Peut-être que l'importance du Conseil de l'Europe pour la Suisse ne réside pas dans la capacité de dialoguer avec les membres de l'Union européenne, mais bien dans la capacité de la Suisse à dialoguer avec les non-membres de l'Union européenne, puisque vous savez que la Suisse, au-delà des accords bilatéraux avec l'Union européenne, mène une politique européenne qui se traduit notamment par un appui important dans les pays des Balkans et dans les pays de l'ex-Union soviétique.

2. Le domaine d'excellence du Conseil de l'Europe, c'est la démocratie, l'Etat de droit et le respect des droits de l'homme. Ce sont là aussi des domaines prioritaires de la politique étrangère de la Suisse, et le Conseil de l'Europe permet de partager avec d'autres pays cette culture commune et de faire des progrès dans ce domaine. C'est là la base de l'activité de la Cour européenne des droits de l'homme, la base aussi d'un important système de monitoring. Deux problèmes sont à mentionner: premièrement, la difficulté de se concentrer sur les domaines d'excellence du Conseil de l'Europe et sur ce que sont les droits de l'homme - comment ne pas tout faire dans cette matière? Mais, pour être efficaces, il faut se concentrer sur les points forts; deuxièmement, le problème de l'efficacité de la Cour européenne des droits de l'homme, son surmenage et ses difficultés, et puis les problèmes de monitoring que vous avez évoqués.

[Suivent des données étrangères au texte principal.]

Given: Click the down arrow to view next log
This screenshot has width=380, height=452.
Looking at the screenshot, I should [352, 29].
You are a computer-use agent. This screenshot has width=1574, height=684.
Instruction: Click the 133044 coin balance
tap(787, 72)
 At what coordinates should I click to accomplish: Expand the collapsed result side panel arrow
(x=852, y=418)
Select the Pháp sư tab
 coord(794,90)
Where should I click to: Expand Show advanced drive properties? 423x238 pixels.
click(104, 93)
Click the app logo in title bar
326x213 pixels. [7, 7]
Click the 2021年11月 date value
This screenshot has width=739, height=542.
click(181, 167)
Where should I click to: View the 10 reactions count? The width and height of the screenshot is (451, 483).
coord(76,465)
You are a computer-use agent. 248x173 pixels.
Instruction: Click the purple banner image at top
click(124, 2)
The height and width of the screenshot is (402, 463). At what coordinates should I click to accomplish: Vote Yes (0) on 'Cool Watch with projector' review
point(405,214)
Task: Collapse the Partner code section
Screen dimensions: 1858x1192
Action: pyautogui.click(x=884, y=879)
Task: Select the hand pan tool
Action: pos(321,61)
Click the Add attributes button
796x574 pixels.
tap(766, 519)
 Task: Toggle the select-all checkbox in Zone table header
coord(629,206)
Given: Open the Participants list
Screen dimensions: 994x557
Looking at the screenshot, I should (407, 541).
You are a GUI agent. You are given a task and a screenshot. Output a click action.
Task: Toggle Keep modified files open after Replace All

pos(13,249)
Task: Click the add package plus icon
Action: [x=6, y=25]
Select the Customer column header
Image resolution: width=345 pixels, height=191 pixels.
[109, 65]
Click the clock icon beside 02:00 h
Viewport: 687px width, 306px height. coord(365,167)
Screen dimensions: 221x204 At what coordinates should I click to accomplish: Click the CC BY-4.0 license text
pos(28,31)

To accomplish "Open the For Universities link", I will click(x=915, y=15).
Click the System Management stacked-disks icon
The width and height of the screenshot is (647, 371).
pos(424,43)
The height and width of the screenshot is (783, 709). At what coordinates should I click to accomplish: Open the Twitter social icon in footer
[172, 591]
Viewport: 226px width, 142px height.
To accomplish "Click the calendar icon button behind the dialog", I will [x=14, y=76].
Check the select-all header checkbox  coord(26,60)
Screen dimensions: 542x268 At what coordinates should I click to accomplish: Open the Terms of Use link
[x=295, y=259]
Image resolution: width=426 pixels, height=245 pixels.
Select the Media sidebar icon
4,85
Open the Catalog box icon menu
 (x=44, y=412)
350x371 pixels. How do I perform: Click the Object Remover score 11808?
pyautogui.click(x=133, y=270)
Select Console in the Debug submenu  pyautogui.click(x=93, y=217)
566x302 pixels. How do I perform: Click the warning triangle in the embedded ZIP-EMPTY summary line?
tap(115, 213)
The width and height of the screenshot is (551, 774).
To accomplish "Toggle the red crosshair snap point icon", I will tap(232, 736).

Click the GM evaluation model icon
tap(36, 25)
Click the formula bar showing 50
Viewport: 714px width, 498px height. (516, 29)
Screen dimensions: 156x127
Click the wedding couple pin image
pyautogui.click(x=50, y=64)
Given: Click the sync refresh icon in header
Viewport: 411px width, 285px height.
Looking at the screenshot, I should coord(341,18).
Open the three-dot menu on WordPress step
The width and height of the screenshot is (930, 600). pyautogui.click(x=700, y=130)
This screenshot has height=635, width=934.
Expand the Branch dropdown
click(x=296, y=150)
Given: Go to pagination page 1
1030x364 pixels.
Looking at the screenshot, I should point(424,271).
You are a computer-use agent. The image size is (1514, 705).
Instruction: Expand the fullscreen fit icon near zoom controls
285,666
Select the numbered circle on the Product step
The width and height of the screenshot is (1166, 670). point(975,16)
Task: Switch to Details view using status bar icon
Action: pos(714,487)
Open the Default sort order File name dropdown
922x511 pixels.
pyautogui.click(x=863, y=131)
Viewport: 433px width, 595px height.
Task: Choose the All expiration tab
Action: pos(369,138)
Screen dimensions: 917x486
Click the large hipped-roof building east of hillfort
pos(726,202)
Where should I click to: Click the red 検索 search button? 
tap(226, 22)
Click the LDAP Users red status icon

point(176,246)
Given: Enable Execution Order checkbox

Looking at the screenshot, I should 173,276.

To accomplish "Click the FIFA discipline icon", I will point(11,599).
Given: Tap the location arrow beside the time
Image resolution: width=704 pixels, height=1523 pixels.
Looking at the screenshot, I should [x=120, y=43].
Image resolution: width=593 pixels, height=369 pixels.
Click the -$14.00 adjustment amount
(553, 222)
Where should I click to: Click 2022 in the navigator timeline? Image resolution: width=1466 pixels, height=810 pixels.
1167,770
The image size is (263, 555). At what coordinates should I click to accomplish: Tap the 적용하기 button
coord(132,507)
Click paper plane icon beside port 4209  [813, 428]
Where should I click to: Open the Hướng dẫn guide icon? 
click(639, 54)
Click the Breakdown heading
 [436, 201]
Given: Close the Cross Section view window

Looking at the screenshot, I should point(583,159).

3. Le Conseil de l'Europe est important pour nous parce que c'est la seule institution qui intègre une assemblée parlementaire et, dans ce sens, c'est un modèle institutionnel. Je dois dire ici que je voudrais remercier les conseillers nationaux et les députés suisses qui oeuvrent au Conseil de l'Europe. Vous avez vu et vous avez pu constater leur engagement au travers des discours qui ont été faits ce matin.

Les points forts de l'engagement de la Suisse - le monitoring, la Cour européenne des droits de l'homme, les priorités géographiques et l'identité du Conseil de l'Europe - sont des points sur lesquels nous avons souhaité, d'un commun accord entre la Délégation parlementaire auprès du Conseil de l'Europe et le Département fédéral des affaires étrangères, poursuivre, affiner et préciser la discussion dans un groupe de travail commun. Je vous suis très reconnaissante de cette volonté de travail en commun.

Je vous remercie de bien vouloir prendre acte du rapport qui vous est soumis.